Эта ее реплика напомнила мне о моей проблеме.
– Кстати, – я внимательно посмотрел на Лялю. – Вот чего не могу найти во всем доме, так это хотя бы одну, самую примитивную, фотографию Арины. А в редакции, случаем, нет таковой? Быть может, вы фотографировали ее для чего-нибудь – никто из вас не брал интервью у знахарки?
Она медленно покачала головой.
– Никто специально ее ни для каких нужд не фотографировал. Но снимок с Ариной я где-то видела… Не помню точно – то ли она попала в кадр на демонстрации, то ли на субботнике в парке… Надо будет посмотреть.
– Если что – дай знать!
– Непременно, – Ляля плотоядно улыбнулась. – Для меня это прекрасный повод в очередной раз зазвать тебя в «Розовый фламинго».
– До «зазыва»!
– До «зазыва»!
Мы непринужденно расчмокались в щечки и расстались.
«И швец, и жнец, и на дуде игрец»
Убейте меня, я понятия не имел, чем себя занять. Внезапно на меня навалилось тяжкое чувство собственной беспомощности и почти яростное желание оставить дурацкое расследование, вернувшись в Москву, в мой дом, к моей привычной жизни. В самом деле, ну что я мог предпринять? Встретиться с близкими Углова, дабы уточнить реальность его алиби пятилетней давности? Переговорить с водителем редакции Вадиком Пивоваровым на счет того, куда направился Угол после торжественного заноса мешка муки в красной уголок?..
Бесцельно прогуливаясь по скрипучему снежку, глядя на румяные лица кругом, я и сам бессмысленно улыбался, бесцельно бредя вперед и наобум – к парку Глухова, где, как обычно, гуляло множество народа.
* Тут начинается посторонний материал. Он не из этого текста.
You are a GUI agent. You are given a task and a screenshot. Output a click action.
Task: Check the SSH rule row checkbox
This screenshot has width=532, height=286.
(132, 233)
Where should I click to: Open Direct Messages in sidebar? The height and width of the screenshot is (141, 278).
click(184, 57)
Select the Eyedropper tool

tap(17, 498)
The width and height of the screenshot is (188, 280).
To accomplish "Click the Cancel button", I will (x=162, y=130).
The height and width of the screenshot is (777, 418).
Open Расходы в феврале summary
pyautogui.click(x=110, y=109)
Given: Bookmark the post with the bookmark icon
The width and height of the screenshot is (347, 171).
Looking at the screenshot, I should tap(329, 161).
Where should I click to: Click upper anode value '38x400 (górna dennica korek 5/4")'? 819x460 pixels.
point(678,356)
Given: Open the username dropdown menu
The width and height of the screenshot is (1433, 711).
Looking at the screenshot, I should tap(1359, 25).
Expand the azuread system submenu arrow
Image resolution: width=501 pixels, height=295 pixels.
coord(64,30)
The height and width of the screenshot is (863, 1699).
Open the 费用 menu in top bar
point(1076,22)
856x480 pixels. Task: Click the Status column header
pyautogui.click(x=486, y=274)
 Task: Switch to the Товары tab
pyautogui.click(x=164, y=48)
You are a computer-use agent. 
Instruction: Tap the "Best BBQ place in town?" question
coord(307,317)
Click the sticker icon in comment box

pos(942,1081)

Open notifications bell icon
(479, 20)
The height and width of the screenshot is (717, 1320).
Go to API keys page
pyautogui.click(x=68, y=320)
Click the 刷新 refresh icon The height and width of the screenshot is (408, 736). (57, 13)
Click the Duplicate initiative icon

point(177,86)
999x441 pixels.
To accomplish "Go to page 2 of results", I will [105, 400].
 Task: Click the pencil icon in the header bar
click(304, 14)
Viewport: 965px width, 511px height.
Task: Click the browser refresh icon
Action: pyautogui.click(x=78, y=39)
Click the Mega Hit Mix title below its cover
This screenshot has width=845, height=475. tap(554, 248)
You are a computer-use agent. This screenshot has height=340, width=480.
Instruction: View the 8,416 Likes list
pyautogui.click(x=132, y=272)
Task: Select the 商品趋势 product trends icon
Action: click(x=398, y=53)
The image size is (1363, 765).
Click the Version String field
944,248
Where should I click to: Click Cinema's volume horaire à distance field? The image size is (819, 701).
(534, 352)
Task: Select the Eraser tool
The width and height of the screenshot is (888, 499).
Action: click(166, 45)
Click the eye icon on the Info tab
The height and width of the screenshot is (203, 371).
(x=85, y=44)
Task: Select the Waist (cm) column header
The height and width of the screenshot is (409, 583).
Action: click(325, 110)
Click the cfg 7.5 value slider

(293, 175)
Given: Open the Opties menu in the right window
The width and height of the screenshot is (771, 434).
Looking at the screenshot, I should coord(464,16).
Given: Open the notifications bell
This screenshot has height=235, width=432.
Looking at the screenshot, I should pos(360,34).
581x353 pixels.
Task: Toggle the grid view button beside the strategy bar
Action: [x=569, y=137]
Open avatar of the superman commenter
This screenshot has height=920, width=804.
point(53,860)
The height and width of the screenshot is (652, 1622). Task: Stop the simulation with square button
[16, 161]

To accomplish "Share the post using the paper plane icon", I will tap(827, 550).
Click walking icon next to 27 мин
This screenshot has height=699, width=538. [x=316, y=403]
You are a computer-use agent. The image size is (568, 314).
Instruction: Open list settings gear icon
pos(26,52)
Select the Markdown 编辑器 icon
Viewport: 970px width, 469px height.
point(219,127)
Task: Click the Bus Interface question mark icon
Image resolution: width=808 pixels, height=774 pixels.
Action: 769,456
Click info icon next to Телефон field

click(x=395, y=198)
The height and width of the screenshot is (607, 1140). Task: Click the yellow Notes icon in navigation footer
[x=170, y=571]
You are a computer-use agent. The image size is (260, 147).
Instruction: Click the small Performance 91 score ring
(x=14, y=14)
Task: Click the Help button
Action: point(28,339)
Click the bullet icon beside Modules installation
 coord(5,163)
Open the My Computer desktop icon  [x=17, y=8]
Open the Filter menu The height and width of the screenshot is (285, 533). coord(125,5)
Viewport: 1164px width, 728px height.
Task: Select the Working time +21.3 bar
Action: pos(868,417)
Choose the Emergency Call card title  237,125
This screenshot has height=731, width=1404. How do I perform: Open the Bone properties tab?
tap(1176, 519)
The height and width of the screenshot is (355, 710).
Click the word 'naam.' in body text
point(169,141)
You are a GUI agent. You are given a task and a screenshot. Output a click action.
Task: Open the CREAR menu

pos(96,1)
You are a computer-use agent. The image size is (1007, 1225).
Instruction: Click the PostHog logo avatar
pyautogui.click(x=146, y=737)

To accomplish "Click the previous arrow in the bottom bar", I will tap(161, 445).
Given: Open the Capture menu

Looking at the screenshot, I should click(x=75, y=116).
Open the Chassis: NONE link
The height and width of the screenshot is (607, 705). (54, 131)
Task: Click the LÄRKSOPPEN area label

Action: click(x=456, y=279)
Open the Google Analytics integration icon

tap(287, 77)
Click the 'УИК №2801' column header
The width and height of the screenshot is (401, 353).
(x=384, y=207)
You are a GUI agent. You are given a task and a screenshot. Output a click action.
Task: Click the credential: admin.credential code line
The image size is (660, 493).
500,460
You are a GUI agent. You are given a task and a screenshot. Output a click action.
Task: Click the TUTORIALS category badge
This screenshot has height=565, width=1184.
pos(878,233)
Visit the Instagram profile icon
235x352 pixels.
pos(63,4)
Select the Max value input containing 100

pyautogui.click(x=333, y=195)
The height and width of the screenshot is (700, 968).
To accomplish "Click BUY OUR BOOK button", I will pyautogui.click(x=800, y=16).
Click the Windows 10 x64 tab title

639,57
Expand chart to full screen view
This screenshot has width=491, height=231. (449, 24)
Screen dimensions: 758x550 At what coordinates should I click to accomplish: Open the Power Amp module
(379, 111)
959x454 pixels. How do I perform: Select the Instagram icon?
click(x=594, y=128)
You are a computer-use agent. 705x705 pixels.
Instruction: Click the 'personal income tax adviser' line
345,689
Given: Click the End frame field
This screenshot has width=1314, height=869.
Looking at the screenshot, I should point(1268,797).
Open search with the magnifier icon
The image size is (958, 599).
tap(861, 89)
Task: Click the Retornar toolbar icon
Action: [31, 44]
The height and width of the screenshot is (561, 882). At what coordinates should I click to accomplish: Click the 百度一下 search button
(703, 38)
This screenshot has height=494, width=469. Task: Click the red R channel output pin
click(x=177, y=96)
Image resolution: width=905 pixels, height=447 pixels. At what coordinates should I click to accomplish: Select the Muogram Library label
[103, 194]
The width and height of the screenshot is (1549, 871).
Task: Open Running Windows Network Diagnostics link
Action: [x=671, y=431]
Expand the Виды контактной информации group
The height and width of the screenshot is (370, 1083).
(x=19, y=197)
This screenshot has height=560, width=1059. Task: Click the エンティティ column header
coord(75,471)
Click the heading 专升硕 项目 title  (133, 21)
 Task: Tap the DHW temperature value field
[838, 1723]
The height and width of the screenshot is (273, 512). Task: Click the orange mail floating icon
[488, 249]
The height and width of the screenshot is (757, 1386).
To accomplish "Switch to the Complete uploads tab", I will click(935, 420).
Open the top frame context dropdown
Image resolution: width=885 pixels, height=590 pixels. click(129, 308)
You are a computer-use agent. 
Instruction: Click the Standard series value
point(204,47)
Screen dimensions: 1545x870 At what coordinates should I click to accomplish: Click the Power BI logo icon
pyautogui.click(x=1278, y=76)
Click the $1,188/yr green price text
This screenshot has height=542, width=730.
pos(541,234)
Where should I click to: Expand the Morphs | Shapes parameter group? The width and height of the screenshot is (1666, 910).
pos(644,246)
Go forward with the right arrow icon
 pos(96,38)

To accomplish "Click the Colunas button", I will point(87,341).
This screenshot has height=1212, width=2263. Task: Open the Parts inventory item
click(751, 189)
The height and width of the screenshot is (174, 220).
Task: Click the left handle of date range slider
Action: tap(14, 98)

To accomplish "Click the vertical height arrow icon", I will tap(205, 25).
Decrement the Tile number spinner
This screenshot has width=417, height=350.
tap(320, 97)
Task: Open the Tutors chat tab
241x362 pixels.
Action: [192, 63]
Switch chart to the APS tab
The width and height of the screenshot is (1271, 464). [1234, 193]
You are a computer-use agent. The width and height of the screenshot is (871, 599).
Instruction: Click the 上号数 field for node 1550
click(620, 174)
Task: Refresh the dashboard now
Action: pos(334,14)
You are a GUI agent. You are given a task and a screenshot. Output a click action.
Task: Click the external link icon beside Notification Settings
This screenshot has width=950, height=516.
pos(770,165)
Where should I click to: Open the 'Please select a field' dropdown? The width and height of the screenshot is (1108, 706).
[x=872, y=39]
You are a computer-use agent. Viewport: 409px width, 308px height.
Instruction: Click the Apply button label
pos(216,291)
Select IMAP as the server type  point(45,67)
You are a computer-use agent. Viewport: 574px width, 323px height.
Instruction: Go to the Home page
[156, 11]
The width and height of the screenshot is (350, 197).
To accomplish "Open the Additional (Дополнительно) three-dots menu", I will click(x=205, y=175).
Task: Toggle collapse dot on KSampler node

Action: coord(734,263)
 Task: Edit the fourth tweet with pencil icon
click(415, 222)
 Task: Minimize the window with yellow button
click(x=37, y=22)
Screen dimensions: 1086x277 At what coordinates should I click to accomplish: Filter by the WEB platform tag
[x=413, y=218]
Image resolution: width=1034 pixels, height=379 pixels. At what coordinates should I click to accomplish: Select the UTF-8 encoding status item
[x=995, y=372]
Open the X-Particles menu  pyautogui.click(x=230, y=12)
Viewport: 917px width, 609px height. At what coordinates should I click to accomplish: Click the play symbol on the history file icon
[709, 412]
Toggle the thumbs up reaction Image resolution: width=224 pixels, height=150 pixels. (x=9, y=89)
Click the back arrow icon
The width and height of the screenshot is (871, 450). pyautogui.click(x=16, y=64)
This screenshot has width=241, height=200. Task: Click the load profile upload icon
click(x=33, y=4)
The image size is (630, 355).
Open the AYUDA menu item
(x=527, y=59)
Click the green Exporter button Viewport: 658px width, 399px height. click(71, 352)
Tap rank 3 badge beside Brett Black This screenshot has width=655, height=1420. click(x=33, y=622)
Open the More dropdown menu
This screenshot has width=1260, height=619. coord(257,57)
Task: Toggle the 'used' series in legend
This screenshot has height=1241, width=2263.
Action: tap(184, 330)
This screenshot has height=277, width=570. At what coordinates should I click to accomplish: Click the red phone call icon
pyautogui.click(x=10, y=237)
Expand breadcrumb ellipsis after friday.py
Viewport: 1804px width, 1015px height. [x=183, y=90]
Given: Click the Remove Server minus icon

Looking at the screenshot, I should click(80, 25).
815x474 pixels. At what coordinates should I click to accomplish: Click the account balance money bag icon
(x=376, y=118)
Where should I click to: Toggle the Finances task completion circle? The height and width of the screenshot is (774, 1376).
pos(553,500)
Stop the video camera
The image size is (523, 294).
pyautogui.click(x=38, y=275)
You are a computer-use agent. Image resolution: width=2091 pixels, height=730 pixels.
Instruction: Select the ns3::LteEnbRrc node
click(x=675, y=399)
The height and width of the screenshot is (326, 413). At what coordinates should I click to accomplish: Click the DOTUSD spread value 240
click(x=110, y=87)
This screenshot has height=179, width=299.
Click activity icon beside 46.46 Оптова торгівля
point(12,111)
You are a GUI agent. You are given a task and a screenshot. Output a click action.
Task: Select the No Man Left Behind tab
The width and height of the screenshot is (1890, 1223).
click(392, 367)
В самом деле, что мне еще делать в этом Глухове? Бог его знает, кто отправил на тот свет славного Америку пять лет назад и кто заставил замолчать на веки вечные парня, который еще совсем недавно кричал в автобусе о том, что люто отомстит за все свои обиды! И уж если сама баба Арина не захотела помочь в поисках убийцы, написав хотя бы пару строк в своих тетрадях по этой теме…
Боже мой, если бы в ее записях, на девяносто девять процентов – сухо, скрупулезно описывающих рецептуру травяных сборов, затесались хотя бы несколько слов о конкретных подозрениях или видениях относительно убийцы ее возлюбленного…
Впрочем, к чему переливать из пустого в порожнее? Баба Арина стремилась запечатлеть на века вечные только свои бесценные рецептики от всевозможных болячек. Что же касается ее любви – тут приходилось верить на слово разве что господину Углову и неясным впечатлениям, потому как даже в ее личных записях в количестве четырех штук таинственный возлюбленный ни разу не назван ни по имени, ни по прозвищу!
К этому моменту я прошел поселковый парк из конца в конец и очутился у небольшого одноэтажного здания с несколькими вывесками, среди которых мне бросилась в глаза одна: «Фотостудия Изольда. Петр Ночников».
Я улыбнулся и тут же направился к двери. Мне предоставлялась прекрасная возможность познакомиться с последним, до сих пор не известным сотрудником редакции – тем самым, про которого Ляля написала: «И швец, и жнец, и на дуде игрец».